Case against speeding transplant driver dropped
An ambulance driver caught by a speed camera doing 104mph while delivering a liver for transplant escaped prosecution yesterday when charges against him were dropped.
Mike Ferguson, 56, attracted public sympathy when police charged him with speeding on the A1 in Lincolnshire. He was delivering the organ from St James's Hospital in Leeds to Addenbrooke's Hospital in Cambridge last January.
He had been due to appear at Grantham magistrates' court on Monday. But the Crown Prosecution Service dropped the charge, saying a prosecution "was not in the public interest".

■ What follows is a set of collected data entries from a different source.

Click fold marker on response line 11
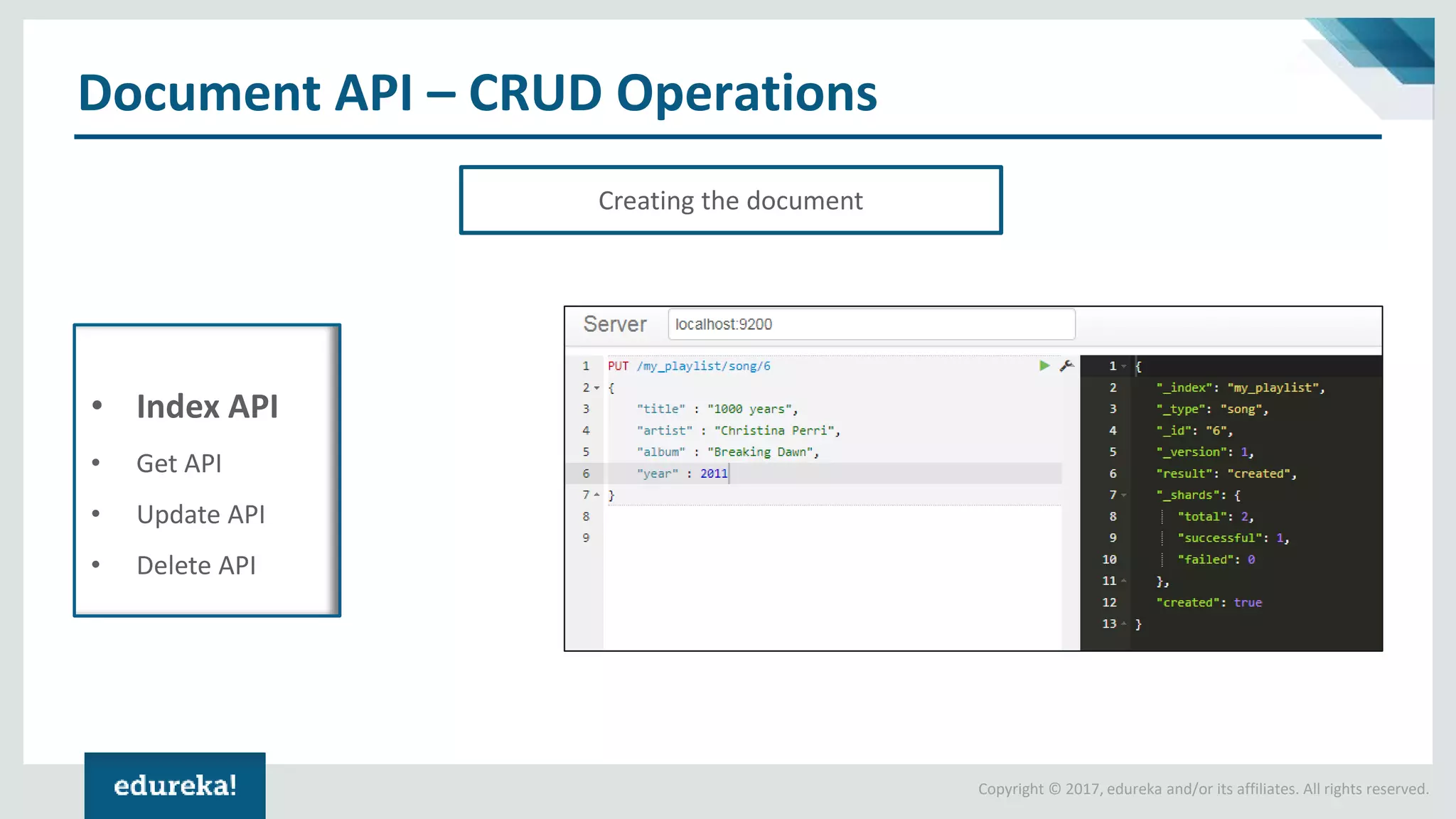This screenshot has width=1456, height=819. [x=1124, y=582]
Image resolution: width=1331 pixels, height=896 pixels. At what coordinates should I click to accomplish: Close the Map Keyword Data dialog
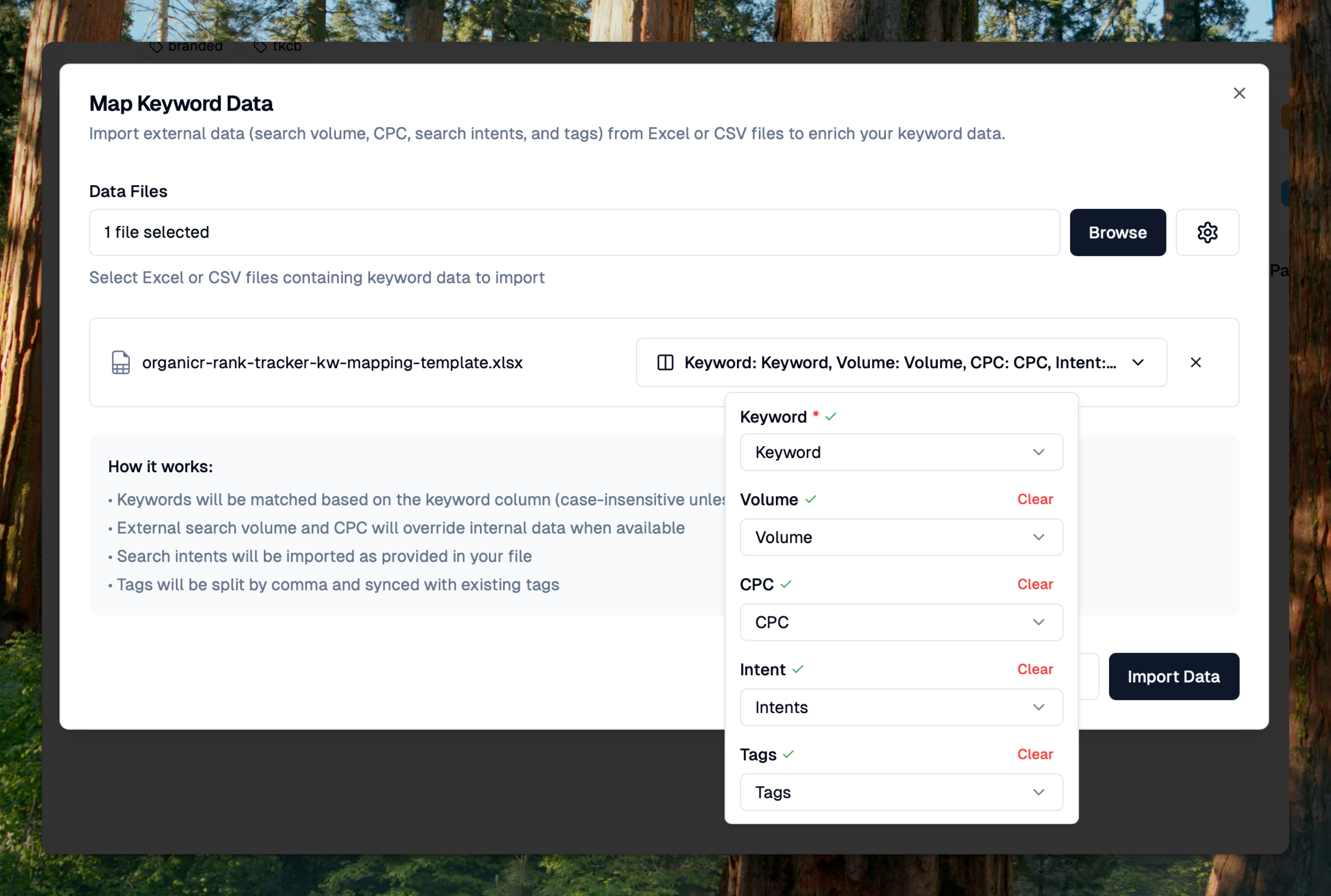coord(1239,93)
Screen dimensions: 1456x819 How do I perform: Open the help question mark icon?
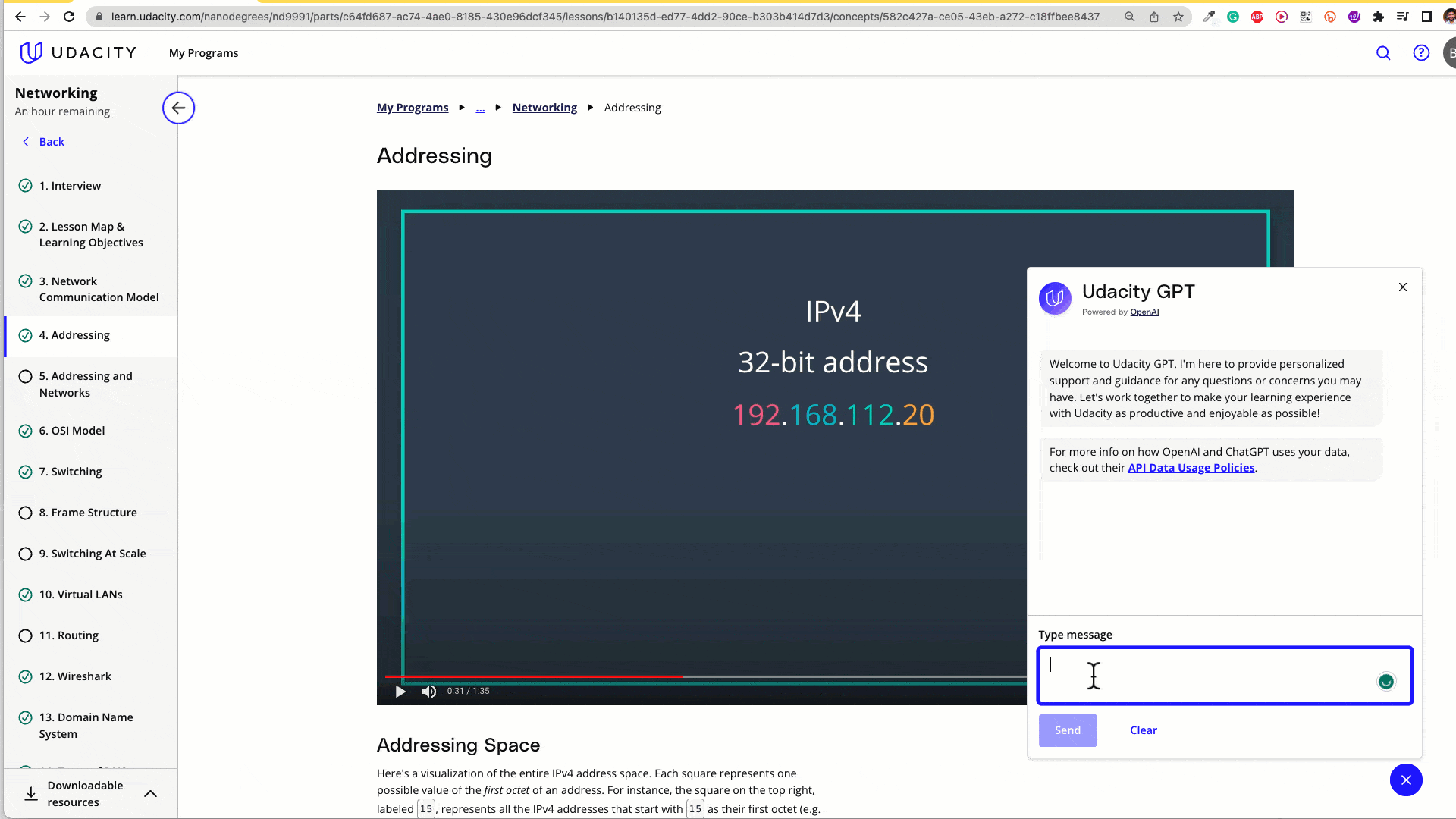pos(1421,53)
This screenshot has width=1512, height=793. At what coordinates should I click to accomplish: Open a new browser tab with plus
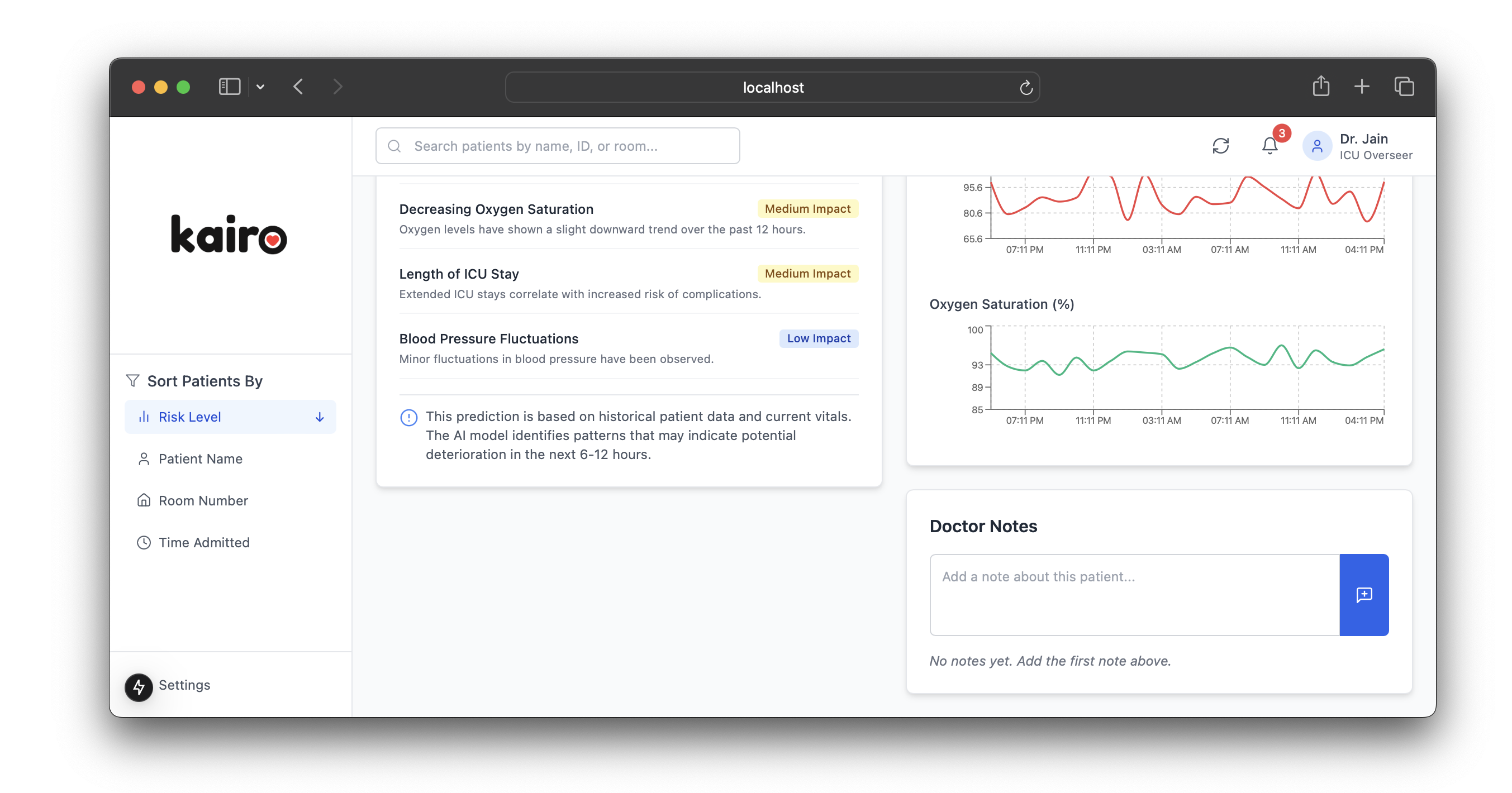point(1362,87)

Mr Ferguson, of Birkenshaw, near Bradford, said: "The fight does not stop here. I am going to continue campaigning to clarify the law so that other emergency service drivers don't have to suffer the same experience." Mr Ferguson said organs had to be delivered as fast as possible. He was backed by his union, the GMB, and a 20,000-signature petition was handed in to Downing Street this week.
John Durkin, the union's branch secretary for ambulance drivers, said: "If Mike had been found guilty, the repercussions throughout the service would have been very damaging."
But Ken Williams, a trustee of the RoadPeace campaign, the charity for road crash victims, warned of the danger posed by emergency vehicles travelling at high speed.